Toco toucans are canopy frugivores whose diet is composed mainly of fruits, but they are considered to be an opportunistic feeder. They also occasionally feed on various types of insects and eggs of other birds, including those of endangered hyacinth macaws (Anodorhynchus hyacinthinus). Their broad geographical range of habitats is due in part to their foraging behavior and their diet of briefly-available fruits. The food sources include the fruits from trees such as genipapo (Genipa americana), agarrapolo (Ficus luschnathiana), ambay pumpwood (Cecropia pachystachya).

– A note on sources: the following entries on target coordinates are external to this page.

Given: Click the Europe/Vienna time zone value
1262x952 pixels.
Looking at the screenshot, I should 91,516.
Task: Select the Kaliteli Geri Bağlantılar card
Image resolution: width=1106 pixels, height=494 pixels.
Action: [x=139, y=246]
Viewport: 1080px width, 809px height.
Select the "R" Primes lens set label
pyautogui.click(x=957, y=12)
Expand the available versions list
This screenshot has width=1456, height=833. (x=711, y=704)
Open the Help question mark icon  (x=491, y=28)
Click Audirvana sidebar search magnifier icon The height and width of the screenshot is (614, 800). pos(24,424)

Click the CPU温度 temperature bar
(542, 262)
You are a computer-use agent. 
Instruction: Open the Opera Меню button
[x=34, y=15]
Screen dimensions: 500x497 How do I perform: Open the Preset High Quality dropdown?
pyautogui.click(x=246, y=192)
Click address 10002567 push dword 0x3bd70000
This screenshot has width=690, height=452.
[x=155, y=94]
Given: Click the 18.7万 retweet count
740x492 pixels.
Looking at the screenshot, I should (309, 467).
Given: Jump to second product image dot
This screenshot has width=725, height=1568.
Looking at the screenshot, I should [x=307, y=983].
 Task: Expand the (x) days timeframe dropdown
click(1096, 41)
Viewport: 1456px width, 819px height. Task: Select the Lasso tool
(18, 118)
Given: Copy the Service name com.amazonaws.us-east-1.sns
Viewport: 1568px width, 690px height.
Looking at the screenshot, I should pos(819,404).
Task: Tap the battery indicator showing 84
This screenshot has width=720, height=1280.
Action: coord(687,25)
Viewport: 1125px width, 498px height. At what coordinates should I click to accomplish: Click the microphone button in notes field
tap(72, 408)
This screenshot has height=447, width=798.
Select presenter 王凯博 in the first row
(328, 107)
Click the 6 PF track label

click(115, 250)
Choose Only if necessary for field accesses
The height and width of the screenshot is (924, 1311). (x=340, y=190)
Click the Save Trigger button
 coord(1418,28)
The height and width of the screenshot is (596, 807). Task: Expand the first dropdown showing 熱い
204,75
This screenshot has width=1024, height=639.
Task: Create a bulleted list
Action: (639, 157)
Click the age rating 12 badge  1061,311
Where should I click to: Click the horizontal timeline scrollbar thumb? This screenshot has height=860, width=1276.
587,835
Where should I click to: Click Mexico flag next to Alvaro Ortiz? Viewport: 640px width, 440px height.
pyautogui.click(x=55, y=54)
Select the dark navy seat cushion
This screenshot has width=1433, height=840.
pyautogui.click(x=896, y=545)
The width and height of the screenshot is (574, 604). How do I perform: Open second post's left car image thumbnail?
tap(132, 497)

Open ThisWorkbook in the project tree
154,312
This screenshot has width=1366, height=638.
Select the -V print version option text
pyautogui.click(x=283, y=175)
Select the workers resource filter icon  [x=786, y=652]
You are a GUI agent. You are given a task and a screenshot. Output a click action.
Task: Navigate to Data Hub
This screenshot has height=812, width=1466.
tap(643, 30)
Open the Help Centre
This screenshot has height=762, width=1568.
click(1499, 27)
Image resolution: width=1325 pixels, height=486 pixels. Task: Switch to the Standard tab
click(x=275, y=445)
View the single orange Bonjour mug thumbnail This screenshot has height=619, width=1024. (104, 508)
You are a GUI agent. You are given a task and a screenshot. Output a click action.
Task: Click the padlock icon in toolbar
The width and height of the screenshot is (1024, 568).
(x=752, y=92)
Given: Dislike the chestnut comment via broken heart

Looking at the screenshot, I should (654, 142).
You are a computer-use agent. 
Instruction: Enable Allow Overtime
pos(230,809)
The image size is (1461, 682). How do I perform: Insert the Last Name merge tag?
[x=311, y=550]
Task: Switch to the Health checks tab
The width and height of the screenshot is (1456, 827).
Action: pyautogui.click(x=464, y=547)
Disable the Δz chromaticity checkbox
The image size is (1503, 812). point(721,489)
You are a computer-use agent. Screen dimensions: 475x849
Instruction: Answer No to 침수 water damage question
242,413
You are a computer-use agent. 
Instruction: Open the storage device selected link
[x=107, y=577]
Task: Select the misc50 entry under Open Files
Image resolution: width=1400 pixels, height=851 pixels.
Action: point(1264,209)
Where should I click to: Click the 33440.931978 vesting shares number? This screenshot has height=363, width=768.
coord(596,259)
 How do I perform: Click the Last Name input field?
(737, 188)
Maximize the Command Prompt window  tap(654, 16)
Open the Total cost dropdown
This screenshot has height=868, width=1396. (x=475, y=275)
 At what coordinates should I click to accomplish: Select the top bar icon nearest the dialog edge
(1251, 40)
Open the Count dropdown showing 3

The large bills of toco toucans are the main foraging tool that allows the birds to reach into tree holes and to grasp fruits from surrounding branches. Toco toucans are unique in that they does not use their tongue in the process of swallowing food. Instead, they place a piece of fruit between the very end of their beak and lean their head back at an approximately 180 degree angle. This causes the food item to project directly into the pharynx.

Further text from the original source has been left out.